Mesin Waktu dan Sebuah Pertanyaan, Ulasan sederhana novel Miracle Journey: Kisah Perjalanan Penuh Keajaiban Kitta Kafadaru karya Yudhi Herwibowo, oleh Ary Yulistiana


Cukup berat untuk memulai membaca novel ini. Rasanya, mata mesti dipaksa supaya tetap nyalang untuk bertahan membacanya. Beberapa halaman awal terlewat,  mata hanya menyeret-nyeret kalimat hambar saja agaknya. Asing rasanya. Negeri mana? Kisah apa? Makin lengkap saja kesusahan itu dengan nama-nama tokoh yang tidak begitu akrab di telinga. Dua kesempatan pertama terlewat begitu saja. Hanya menuntaskan beberapa lembar dan berakhir dengan kantuk memberati mata. 

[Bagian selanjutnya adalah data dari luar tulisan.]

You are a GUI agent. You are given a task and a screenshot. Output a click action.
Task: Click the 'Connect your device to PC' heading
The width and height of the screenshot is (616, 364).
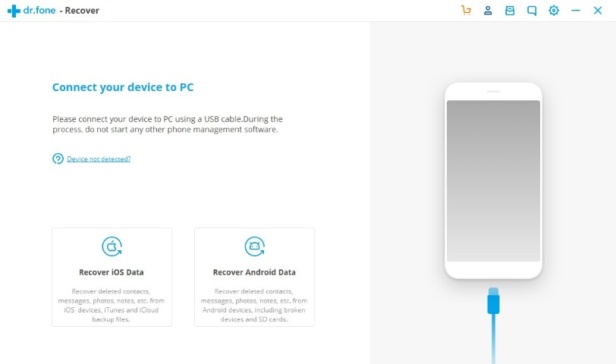[123, 87]
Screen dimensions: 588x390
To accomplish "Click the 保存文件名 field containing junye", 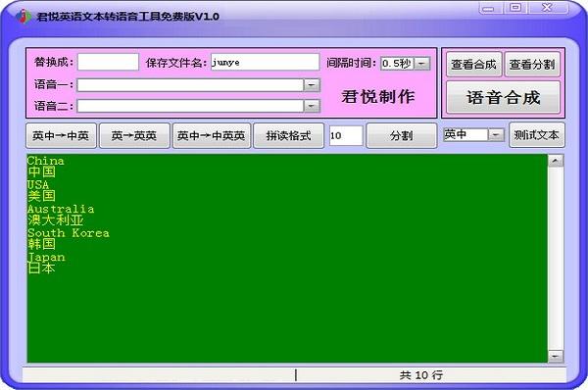I will click(265, 62).
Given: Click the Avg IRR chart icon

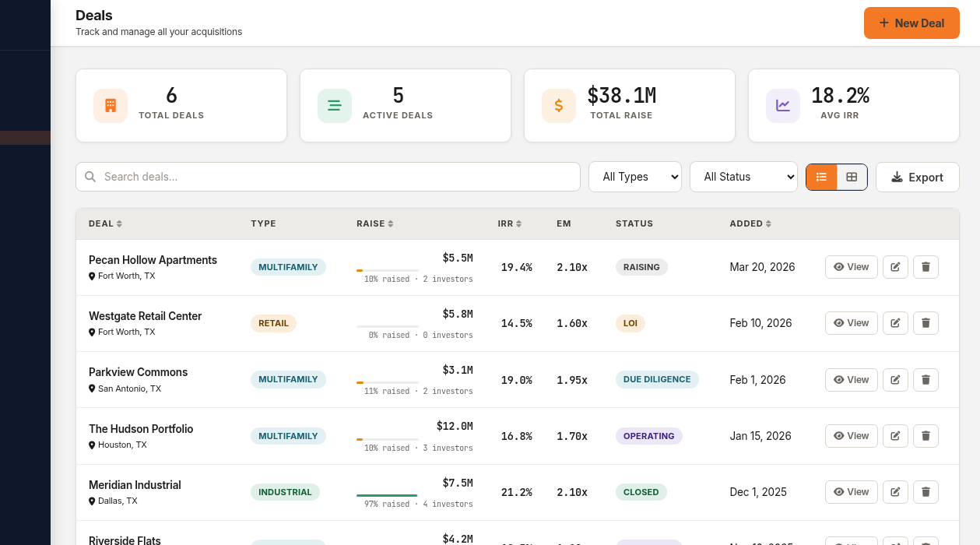Looking at the screenshot, I should tap(783, 105).
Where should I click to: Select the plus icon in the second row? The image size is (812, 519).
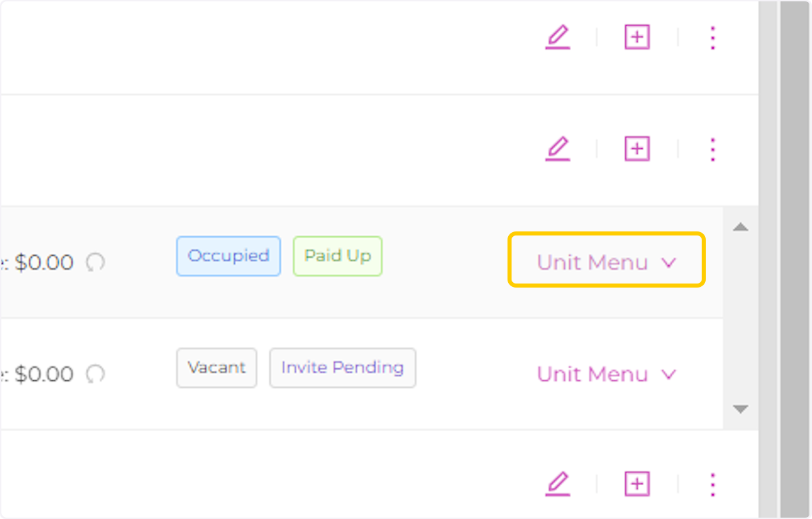636,148
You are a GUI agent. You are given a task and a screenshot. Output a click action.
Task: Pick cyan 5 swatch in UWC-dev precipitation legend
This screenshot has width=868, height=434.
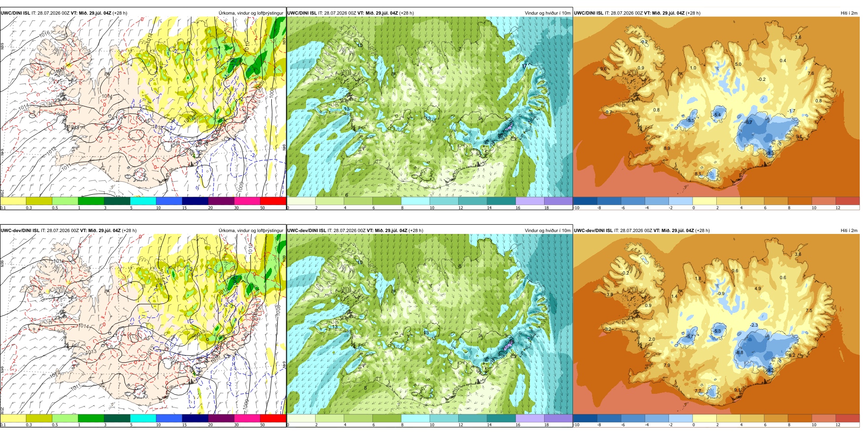tap(143, 418)
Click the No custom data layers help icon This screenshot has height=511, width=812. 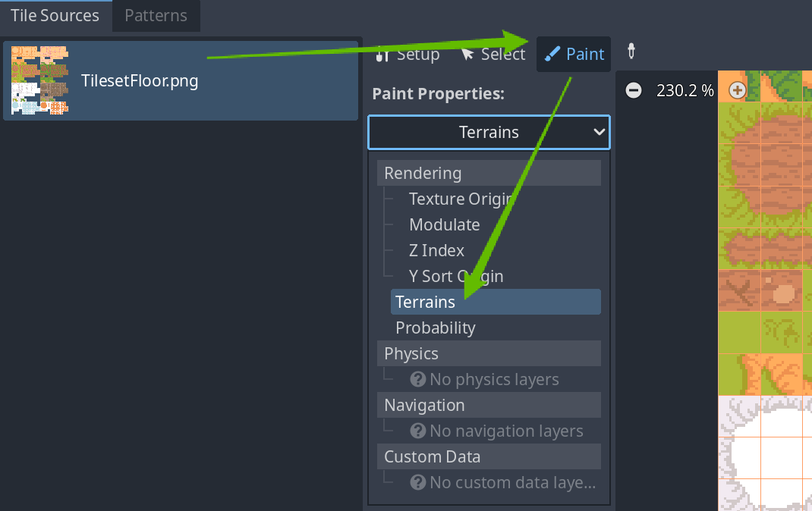[418, 482]
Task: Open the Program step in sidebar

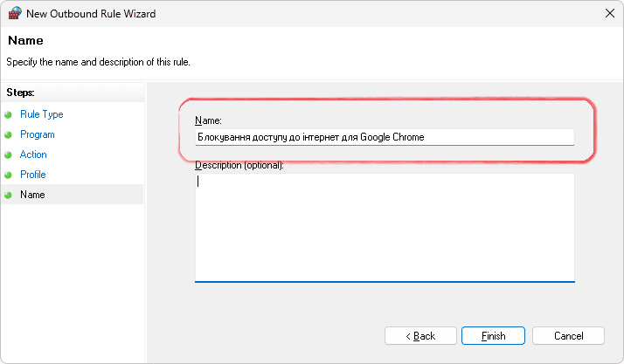Action: (37, 134)
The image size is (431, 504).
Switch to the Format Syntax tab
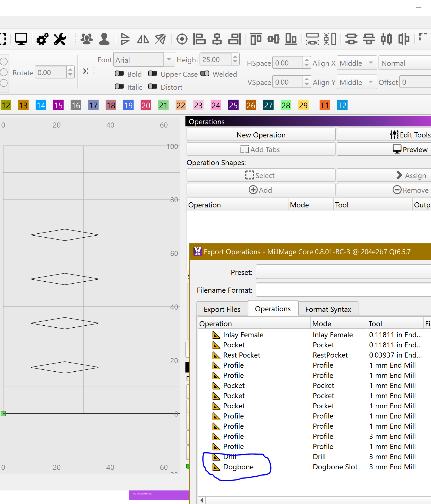pyautogui.click(x=328, y=309)
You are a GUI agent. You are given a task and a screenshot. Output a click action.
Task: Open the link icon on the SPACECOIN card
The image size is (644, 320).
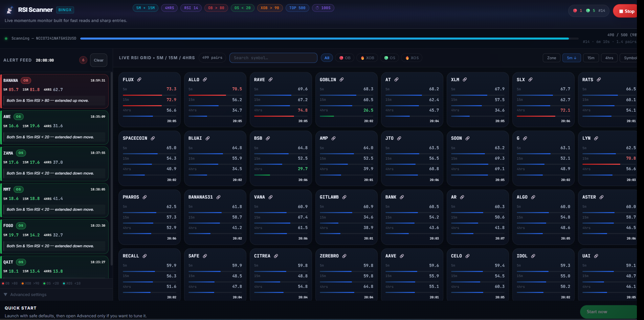(x=153, y=138)
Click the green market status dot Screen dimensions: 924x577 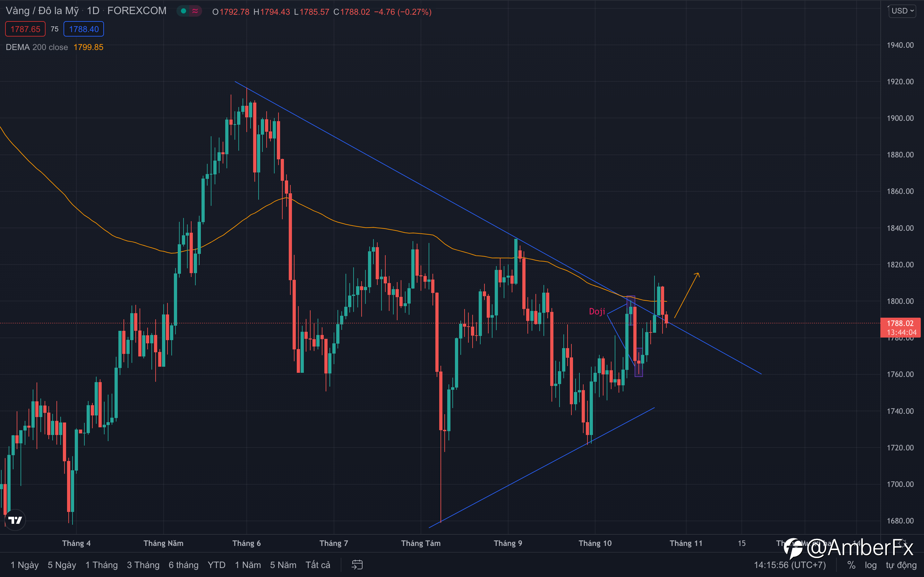[184, 11]
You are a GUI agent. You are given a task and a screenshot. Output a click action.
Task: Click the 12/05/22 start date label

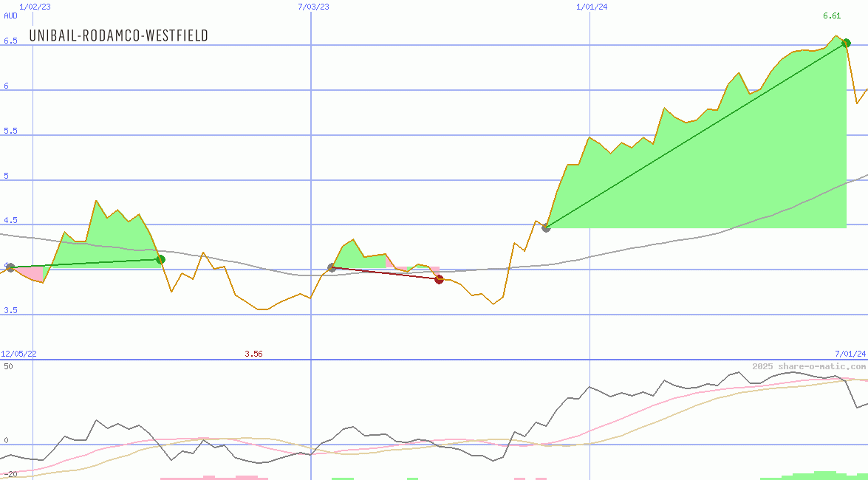(18, 354)
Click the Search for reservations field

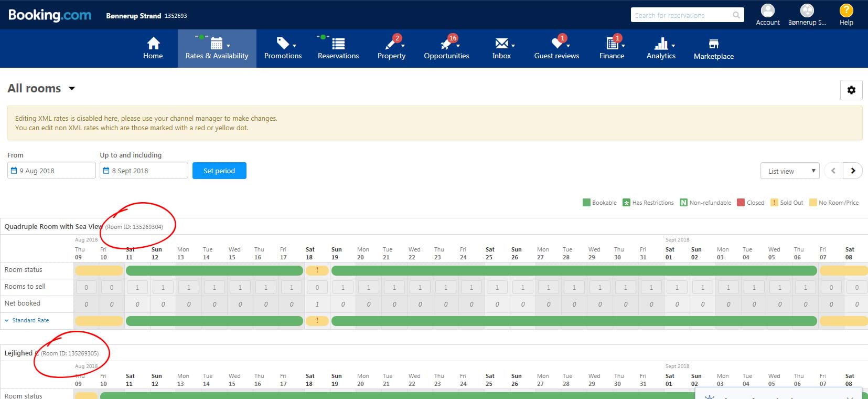point(681,15)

Namun pada kesempatan ketiga, situasi berubah. Baru menyadari bahwa sebelumnya saya hanya membaca dengan mata. Percayalah, hati, emosi, batin, perasaan, atau apapun itu yang berada dalam jiwa, perlu dilibatkan dalam membaca. Bila tidak, maka yang dilakukan sama saja dengan merangkai abjad semata, sekadar mengeja kata, tanpa makna. Sesudahnya, ketika mulai membaca dengan melibatkan rasa, saya tenggelam dalam kisah-kisah ajaibnya!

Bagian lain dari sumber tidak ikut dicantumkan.